[EXERCISE]: Reproduce, unchanged, the lines from the one containing "The height and width of the screenshot is (450, 600)." up to and including the one containing "pos(338,269)".

[DATA PROVIDED]:
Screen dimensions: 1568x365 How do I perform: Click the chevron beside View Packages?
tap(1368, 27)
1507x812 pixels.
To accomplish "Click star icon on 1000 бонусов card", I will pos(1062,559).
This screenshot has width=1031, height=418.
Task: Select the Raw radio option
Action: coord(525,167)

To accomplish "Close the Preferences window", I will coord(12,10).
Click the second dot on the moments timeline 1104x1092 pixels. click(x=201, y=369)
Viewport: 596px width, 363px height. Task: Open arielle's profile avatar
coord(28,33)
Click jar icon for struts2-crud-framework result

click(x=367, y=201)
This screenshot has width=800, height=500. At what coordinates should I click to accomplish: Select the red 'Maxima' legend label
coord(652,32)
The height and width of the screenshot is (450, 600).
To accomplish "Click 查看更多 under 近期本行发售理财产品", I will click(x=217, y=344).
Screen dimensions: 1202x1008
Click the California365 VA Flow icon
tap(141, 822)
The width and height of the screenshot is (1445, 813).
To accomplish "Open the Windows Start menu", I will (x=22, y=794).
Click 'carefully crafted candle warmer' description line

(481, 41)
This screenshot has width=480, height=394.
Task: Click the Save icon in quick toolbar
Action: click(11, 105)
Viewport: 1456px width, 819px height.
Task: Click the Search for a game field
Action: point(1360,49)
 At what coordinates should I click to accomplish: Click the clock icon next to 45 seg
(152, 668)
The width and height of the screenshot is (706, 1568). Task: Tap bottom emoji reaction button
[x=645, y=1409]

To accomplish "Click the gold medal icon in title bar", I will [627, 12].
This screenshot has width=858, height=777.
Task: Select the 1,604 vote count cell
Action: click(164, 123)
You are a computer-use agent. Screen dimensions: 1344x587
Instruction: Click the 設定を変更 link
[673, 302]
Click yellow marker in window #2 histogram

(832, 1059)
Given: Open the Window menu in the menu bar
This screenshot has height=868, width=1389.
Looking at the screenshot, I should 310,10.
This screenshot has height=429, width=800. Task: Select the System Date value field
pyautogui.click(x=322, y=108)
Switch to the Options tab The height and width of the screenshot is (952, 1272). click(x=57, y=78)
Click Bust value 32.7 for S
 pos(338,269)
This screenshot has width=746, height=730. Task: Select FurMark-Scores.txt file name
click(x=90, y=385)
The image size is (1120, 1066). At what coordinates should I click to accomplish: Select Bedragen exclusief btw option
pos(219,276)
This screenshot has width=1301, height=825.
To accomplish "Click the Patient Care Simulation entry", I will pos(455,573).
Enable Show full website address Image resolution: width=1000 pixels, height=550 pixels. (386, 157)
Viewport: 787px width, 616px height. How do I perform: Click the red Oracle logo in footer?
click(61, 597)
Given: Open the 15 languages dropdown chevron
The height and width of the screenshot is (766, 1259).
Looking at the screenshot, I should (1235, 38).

[EXERCISE SOLUTION]:
The height and width of the screenshot is (450, 600).
To accomplish "Click 查看更多 under 近期本行发售理财产品", I will click(x=217, y=344).
Screen dimensions: 1202x1008
Click the California365 VA Flow icon
tap(141, 822)
The width and height of the screenshot is (1445, 813).
To accomplish "Open the Windows Start menu", I will (x=22, y=794).
Click 'carefully crafted candle warmer' description line

(481, 41)
This screenshot has width=480, height=394.
Task: Click the Save icon in quick toolbar
Action: click(11, 105)
Viewport: 1456px width, 819px height.
Task: Click the Search for a game field
Action: point(1360,49)
 At what coordinates should I click to accomplish: Click the clock icon next to 45 seg
(152, 668)
The width and height of the screenshot is (706, 1568). Task: Tap bottom emoji reaction button
[x=645, y=1409]

To accomplish "Click the gold medal icon in title bar", I will [627, 12].
This screenshot has width=858, height=777.
Task: Select the 1,604 vote count cell
Action: click(164, 123)
You are a computer-use agent. Screen dimensions: 1344x587
Instruction: Click the 設定を変更 link
[673, 302]
Click yellow marker in window #2 histogram

(832, 1059)
Given: Open the Window menu in the menu bar
This screenshot has height=868, width=1389.
Looking at the screenshot, I should 310,10.
This screenshot has height=429, width=800. Task: Select the System Date value field
pyautogui.click(x=322, y=108)
Switch to the Options tab The height and width of the screenshot is (952, 1272). click(x=57, y=78)
Click Bust value 32.7 for S
 pos(338,269)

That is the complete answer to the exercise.